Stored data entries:
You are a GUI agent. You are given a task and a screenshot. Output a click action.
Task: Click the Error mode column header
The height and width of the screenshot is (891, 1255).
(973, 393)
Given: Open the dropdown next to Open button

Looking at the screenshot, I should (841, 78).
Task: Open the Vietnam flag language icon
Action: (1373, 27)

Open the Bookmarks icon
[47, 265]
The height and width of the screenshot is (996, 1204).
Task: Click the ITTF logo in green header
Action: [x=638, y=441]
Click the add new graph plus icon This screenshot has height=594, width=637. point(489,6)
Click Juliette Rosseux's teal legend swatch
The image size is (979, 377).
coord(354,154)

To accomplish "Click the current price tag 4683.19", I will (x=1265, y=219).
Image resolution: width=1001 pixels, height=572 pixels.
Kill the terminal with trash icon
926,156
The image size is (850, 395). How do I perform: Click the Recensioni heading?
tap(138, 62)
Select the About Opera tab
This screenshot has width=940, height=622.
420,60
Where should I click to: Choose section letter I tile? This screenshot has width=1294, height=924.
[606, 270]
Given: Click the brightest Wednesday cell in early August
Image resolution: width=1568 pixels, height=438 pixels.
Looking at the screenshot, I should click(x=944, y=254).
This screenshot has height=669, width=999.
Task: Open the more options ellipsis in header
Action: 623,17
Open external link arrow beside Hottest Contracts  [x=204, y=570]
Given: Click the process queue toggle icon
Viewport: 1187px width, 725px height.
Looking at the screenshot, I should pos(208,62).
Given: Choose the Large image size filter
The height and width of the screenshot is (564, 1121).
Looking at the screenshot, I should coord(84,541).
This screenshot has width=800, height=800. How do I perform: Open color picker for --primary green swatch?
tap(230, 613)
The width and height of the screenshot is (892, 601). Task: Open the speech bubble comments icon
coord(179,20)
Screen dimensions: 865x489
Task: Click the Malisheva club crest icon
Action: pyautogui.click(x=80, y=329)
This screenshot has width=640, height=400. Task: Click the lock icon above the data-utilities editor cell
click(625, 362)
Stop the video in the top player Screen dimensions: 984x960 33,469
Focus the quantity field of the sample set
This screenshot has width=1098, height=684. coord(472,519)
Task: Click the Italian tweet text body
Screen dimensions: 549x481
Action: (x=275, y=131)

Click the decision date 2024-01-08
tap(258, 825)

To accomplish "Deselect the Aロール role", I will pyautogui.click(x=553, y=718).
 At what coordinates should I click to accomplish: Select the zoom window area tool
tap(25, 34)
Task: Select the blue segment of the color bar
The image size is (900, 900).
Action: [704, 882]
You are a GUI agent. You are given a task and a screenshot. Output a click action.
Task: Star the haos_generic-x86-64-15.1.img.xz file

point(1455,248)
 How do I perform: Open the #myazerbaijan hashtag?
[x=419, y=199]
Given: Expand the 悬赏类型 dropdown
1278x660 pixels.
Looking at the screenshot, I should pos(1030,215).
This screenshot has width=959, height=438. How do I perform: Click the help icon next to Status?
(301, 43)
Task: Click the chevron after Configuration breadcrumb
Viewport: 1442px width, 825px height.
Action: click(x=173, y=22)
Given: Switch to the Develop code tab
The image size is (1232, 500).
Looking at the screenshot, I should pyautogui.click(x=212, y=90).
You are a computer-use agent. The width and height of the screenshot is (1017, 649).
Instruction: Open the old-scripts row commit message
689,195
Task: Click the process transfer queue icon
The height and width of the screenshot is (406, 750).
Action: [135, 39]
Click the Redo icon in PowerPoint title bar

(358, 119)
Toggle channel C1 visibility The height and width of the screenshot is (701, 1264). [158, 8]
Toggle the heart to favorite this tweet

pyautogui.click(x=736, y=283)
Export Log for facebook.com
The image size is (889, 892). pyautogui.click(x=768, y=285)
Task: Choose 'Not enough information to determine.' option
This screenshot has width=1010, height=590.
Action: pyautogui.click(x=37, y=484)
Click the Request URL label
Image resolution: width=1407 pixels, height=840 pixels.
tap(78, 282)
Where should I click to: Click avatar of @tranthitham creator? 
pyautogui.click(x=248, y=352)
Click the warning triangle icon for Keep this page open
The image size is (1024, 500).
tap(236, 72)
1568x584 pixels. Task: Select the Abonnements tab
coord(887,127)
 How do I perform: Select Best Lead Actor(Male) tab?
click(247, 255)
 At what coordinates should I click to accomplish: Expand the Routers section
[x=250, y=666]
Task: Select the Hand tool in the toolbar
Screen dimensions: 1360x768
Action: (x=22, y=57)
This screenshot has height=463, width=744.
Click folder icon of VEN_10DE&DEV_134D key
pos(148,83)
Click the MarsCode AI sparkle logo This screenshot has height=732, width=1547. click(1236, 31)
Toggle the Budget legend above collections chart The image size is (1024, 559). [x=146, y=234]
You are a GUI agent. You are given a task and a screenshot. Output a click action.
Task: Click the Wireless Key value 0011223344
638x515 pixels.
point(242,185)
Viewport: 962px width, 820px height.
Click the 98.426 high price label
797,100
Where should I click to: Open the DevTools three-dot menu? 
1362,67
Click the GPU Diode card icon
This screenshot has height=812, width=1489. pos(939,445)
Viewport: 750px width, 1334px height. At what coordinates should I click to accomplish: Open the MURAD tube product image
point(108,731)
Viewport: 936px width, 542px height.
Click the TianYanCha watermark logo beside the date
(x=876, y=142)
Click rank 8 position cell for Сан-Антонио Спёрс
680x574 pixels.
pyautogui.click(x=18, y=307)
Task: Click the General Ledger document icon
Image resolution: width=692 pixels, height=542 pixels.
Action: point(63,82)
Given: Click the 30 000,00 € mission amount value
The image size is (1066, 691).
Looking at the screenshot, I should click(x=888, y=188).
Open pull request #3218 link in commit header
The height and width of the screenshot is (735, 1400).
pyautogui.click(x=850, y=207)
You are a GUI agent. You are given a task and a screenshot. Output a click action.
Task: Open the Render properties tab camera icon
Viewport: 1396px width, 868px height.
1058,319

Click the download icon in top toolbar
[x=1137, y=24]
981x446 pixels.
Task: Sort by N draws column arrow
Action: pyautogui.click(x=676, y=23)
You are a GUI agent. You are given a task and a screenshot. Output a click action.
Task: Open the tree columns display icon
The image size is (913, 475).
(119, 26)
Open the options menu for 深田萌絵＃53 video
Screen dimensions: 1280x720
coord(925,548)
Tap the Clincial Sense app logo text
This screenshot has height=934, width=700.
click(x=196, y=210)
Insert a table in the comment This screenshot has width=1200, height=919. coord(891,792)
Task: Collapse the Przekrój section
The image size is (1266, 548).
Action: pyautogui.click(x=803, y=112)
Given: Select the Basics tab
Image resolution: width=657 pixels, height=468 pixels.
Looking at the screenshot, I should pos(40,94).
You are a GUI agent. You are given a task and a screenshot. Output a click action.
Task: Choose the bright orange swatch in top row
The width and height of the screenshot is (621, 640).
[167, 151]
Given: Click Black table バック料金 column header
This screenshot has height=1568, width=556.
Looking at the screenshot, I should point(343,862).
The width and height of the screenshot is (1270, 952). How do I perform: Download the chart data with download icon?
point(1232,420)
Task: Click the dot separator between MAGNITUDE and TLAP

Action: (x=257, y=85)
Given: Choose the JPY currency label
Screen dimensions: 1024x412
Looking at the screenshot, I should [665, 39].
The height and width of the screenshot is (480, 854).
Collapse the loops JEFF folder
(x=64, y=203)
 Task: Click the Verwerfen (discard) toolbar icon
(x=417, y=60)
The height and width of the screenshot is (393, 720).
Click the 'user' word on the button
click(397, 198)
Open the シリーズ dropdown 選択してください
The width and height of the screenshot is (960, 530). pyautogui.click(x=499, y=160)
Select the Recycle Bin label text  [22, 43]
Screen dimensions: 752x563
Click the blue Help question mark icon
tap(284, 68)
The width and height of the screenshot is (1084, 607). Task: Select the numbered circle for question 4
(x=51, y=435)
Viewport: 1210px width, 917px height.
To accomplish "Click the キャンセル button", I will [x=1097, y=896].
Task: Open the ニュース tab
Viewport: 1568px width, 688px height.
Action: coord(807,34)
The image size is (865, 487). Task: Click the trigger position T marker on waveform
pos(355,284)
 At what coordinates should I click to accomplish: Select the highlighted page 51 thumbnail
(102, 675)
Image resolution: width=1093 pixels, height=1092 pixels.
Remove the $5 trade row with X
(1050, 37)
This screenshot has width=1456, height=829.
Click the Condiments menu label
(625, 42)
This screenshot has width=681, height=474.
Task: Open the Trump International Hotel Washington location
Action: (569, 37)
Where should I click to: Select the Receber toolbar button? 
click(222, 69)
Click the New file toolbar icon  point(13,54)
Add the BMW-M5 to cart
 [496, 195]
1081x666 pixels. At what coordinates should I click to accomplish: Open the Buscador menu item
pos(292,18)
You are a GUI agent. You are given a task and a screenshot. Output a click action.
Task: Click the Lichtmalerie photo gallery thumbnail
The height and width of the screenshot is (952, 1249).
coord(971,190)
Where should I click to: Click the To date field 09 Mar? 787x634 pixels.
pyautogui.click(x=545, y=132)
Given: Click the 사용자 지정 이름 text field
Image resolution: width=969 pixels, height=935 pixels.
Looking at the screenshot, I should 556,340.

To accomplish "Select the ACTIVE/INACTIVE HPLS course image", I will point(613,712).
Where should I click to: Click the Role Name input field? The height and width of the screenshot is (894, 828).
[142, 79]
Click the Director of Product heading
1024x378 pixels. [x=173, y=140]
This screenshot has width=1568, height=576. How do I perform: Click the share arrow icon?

:: TASK GOAL ::
Say, as a number only, how many lines of the data contain "table".

:: RESPONSE FOR THIS EXERCISE ::
2